According to the present invention, the parts other than the antenna element can be completed with an inexpensive double-sided printed circuit board, the cost of the planar antenna can be greatly reduced, and the size of the power supply pattern is small and the size is small. Can be realized. In addition, since the characteristics of the microstrip antenna can be inspected, measured, adjusted, and then mounted on a printed circuit board, it is easy to assemble the planar antenna as designed, and the number of adjustment steps after assembly is unnecessary. Since the power supply conductor pattern of the printed circuit board is sandwiched between the metal plate and the ground conductor, unnecessary radiation can be prevented, and a planar antenna with stable characteristics can be obtained.

[0019] Furthermore, with a simple structure in which the female screw is fixed to the metal plate, the female screw can be fixed only by screwing it into the male screw, and the installation place is less restricted. In addition, it is easy to attach the camera to a movable support such as a tripod for a camera, and it is also easy to install the camera while adjusting the direction so as to maximize the directivity.

[Brief description of the drawings]

FIG. 1 is a plan view showing an embodiment of the present invention.

FIG. 2 is a front view showing an embodiment of the present invention.

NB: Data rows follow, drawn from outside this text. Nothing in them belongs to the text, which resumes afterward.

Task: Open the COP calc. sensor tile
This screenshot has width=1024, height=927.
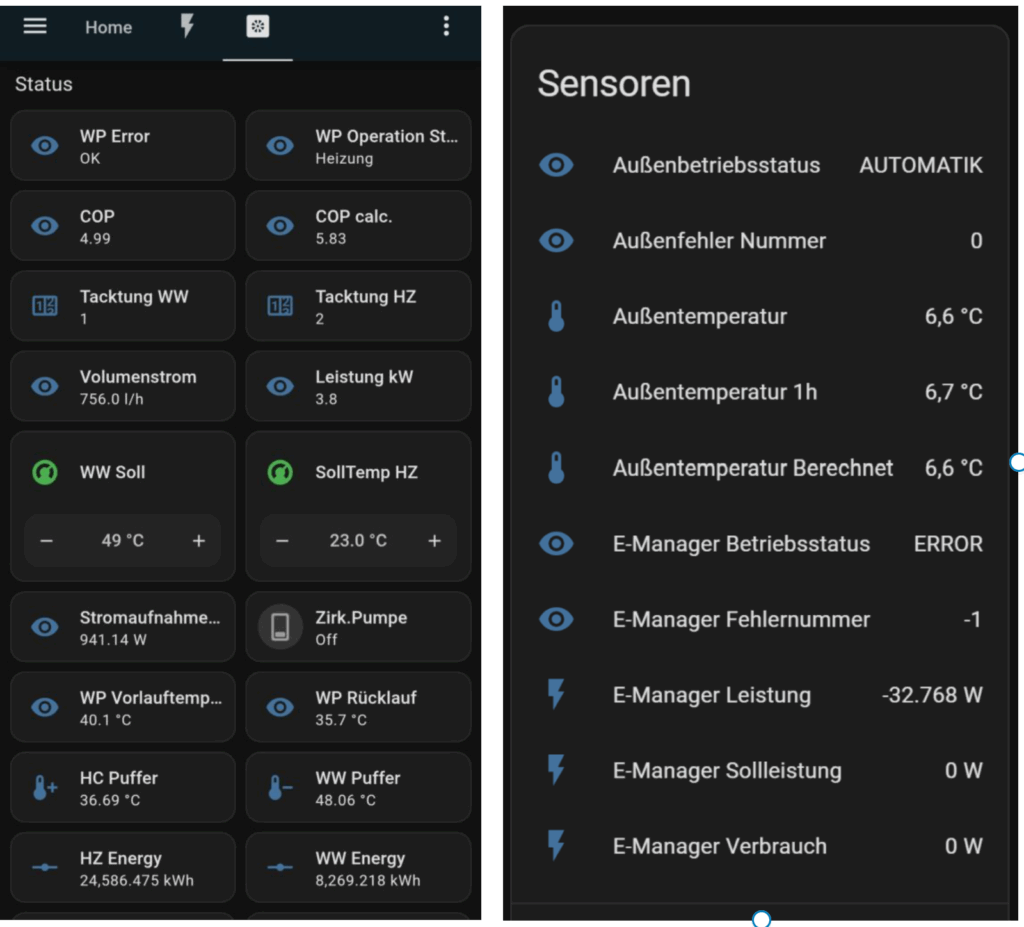Action: pos(358,226)

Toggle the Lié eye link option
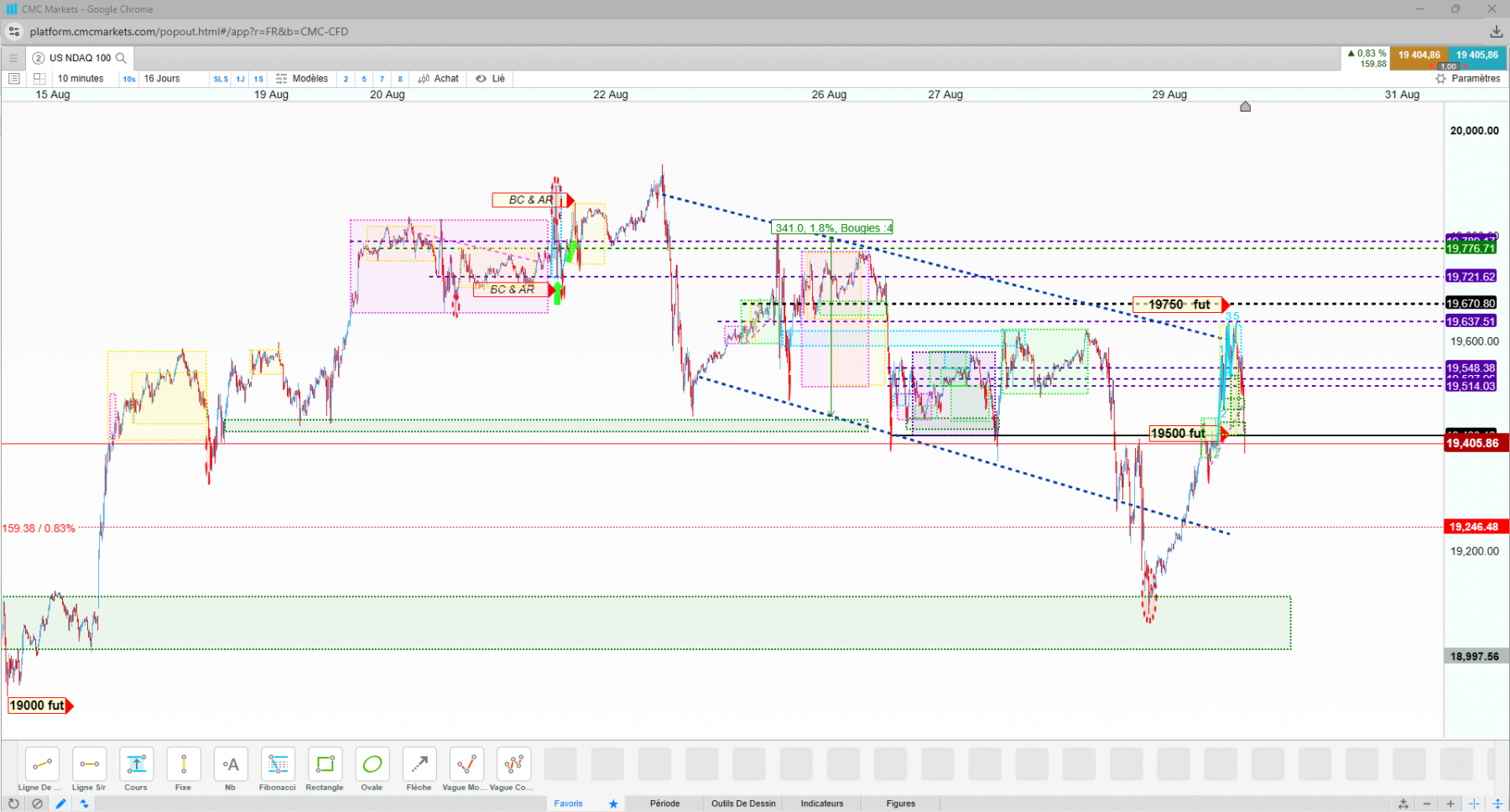pos(491,79)
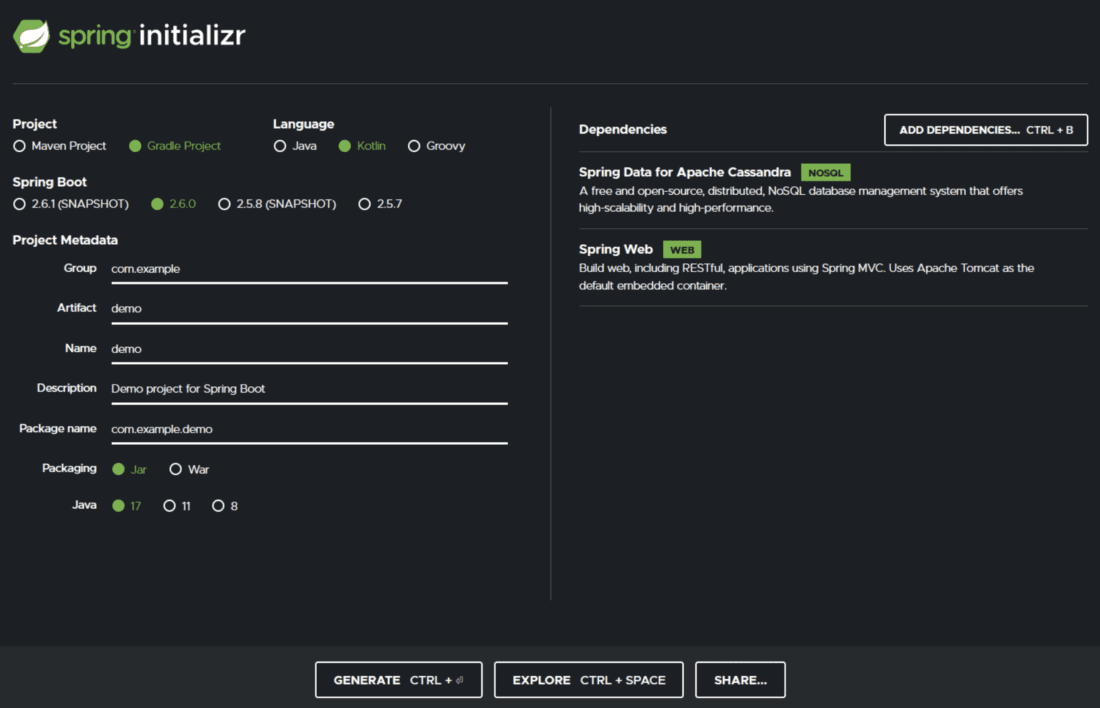This screenshot has height=708, width=1100.
Task: Focus the Name input field
Action: click(308, 349)
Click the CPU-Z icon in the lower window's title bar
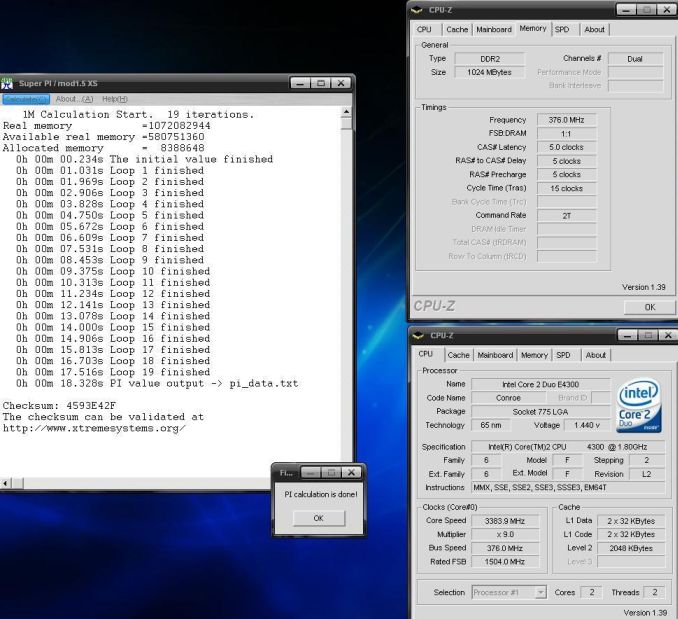Image resolution: width=678 pixels, height=619 pixels. tap(419, 335)
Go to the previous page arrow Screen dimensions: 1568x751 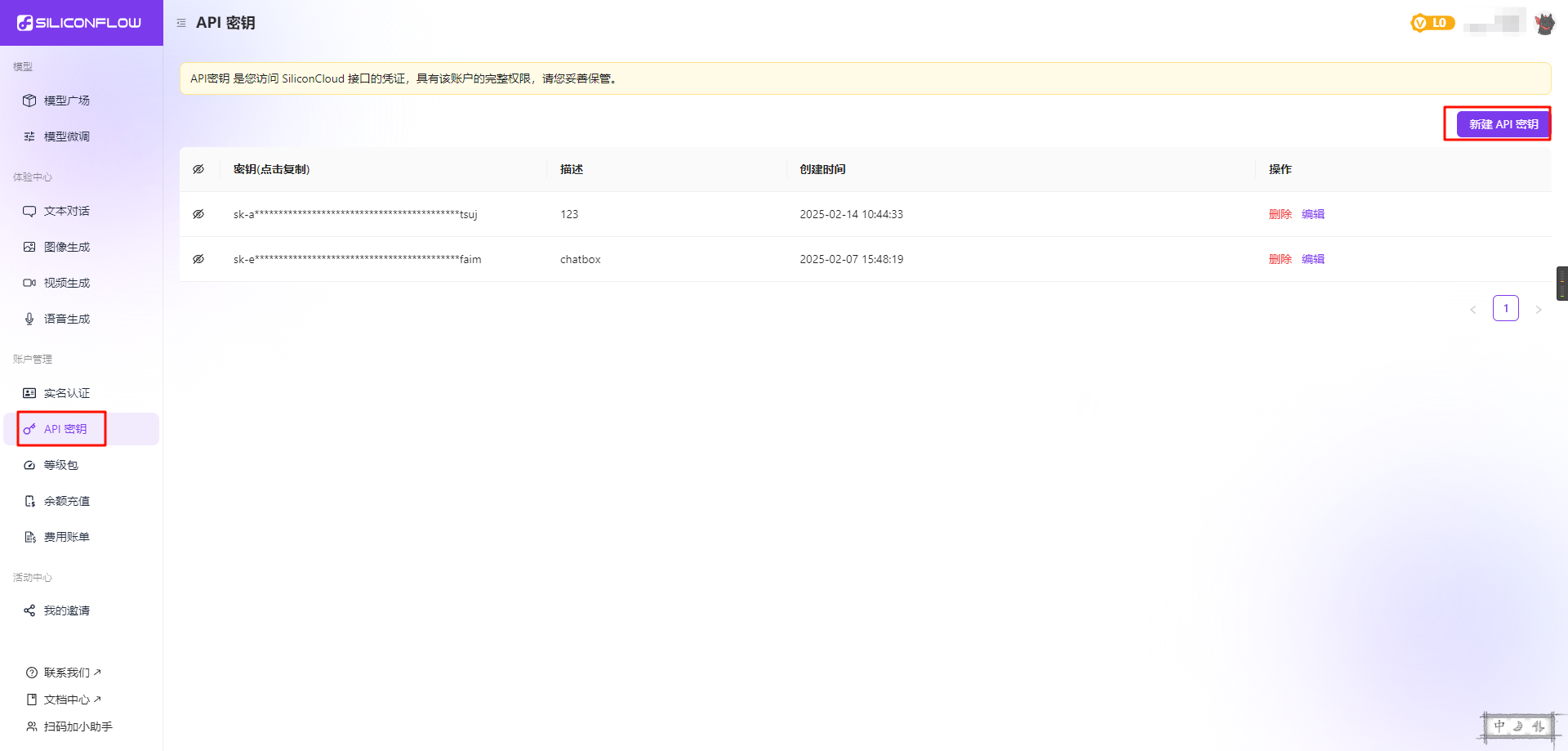pyautogui.click(x=1473, y=310)
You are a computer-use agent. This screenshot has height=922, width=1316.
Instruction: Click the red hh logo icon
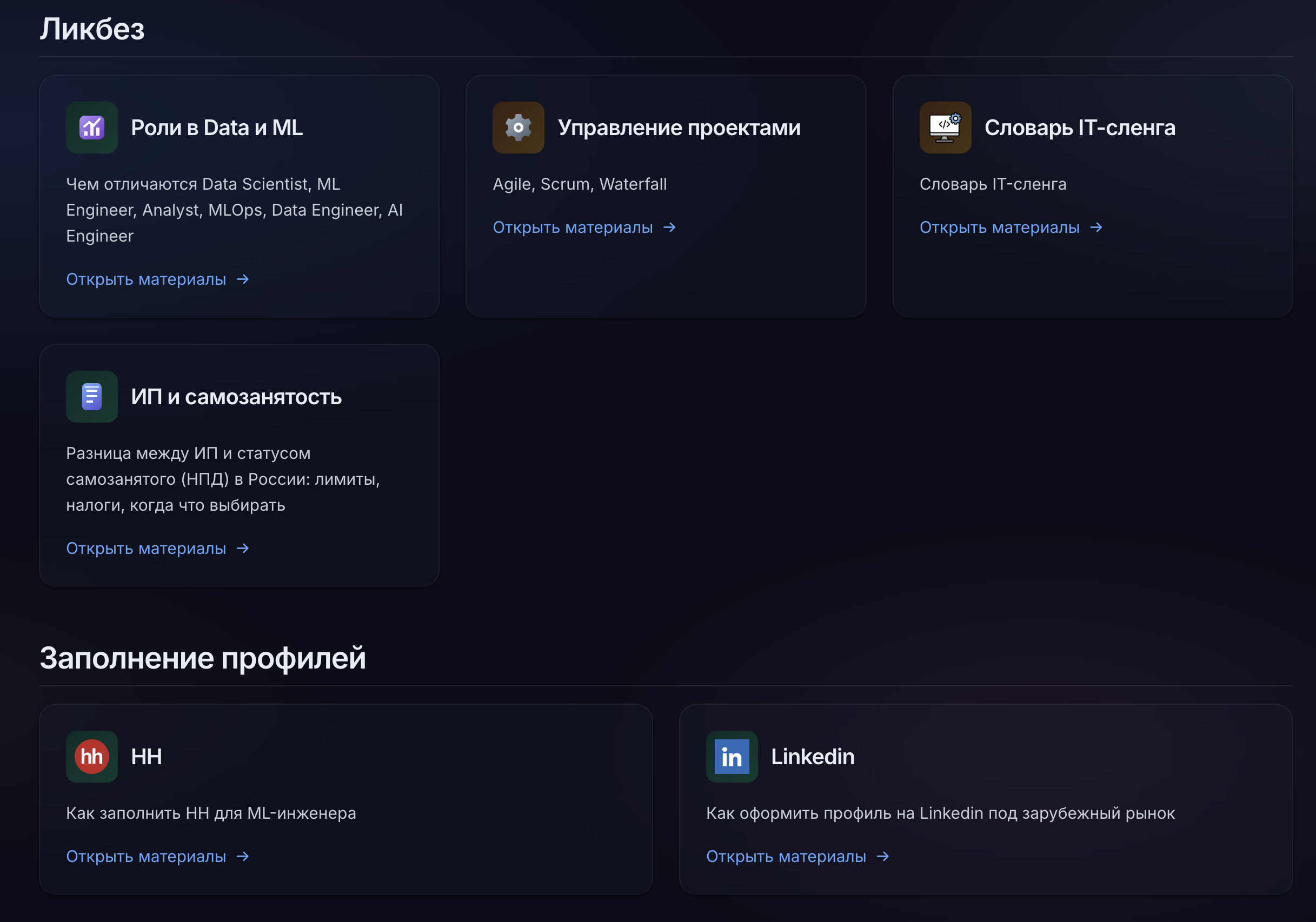[92, 757]
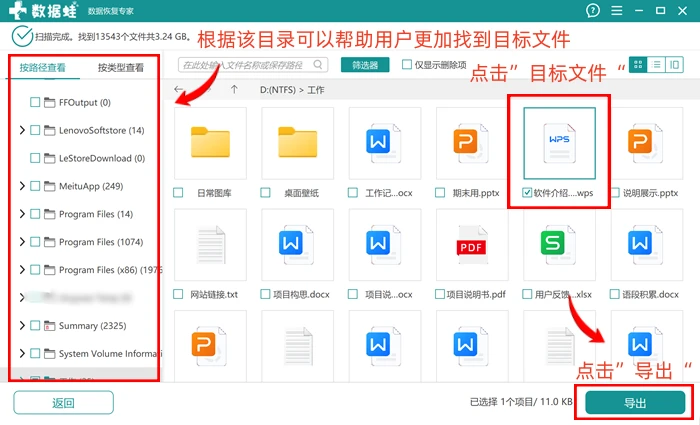This screenshot has width=700, height=425.
Task: Open the hamburger menu in title bar
Action: 617,10
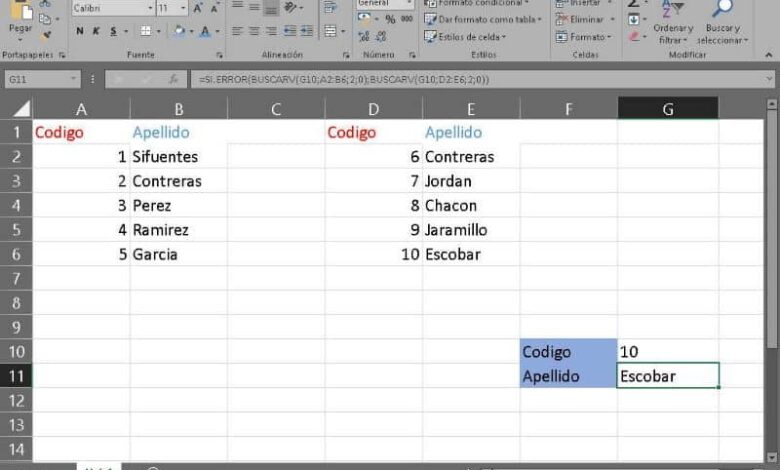Click the Eliminar cells button
780x470 pixels.
tap(585, 19)
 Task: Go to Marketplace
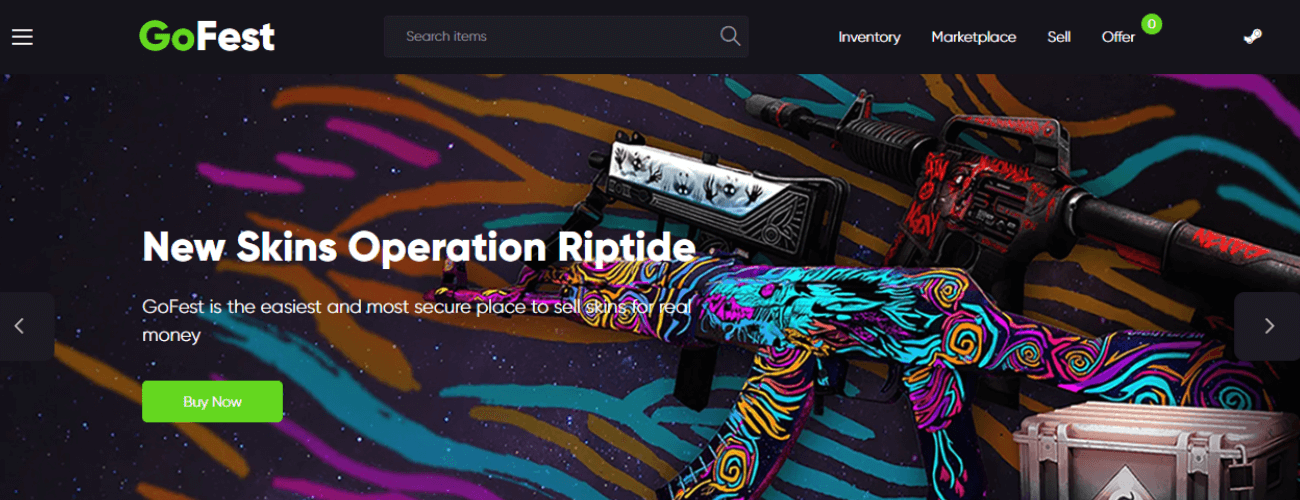(x=973, y=37)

FIG. 3 is a perspective view showing another embodiment of the present invention.

[Explanation of symbols]

 30: Planar antenna 11: Printed wiring board 13: Microstrip antenna 34: Tripod 15: Metal plate 36: Head 17, 37: Coaxial line 19: Female screw 20: Radome

──────────────────────────────────────────────────続 き Continued on the front page (51) Int.Cl. ⁶ Identification code FI H01Q 21/06 H01Q 21/06

Claims (3)

[Claims] 1. A power supply pattern extending from a coaxial line power supply point to a power supply point of a plurality of antenna elements on one surface, a power supply substrate having a conductor ground pattern on an opposite surface, a radiation electrode on a surface of a dielectric substrate, Equipped with a ground electrode on the back, the ground electrode is connected to the ground pattern of the power supply board,
A plurality of antenna elements mounted on the power supply board with the power supply point of the radiation electrode connected to the end of the power supply pattern on the power supply board; a metal plate disposed at a position facing the power supply pattern on the power supply board at an interval; A planar antenna with a female screw attached to a metal plate and opening outward. 2. A feeder pattern of a conductor extending from a coaxial feeder to a feeder of a plurality of antenna elements on one surface, a feeder substrate provided with a grounding pattern of the conductor on an opposite surface, a radiation electrode on a surface of the dielectric substrate, Equipped with a ground electrode on the back, the ground electrode is connected to the ground pattern of the power supply board,
A plurality of antenna elements mounted on the power supply board with the power supply point of the radiation electrode connected to the end of the power supply pattern on the power supply board; a metal plate disposed at a position facing the power supply pattern on the power supply board at an interval; A planar antenna comprising a female screw attached to a metal plate and opening outward, and a radome attached to the metal plate and covering the antenna element and the power supply board. 3. The planar antenna according to claim 1, wherein the female screw is screwable with a male screw of a tripod head for a camera.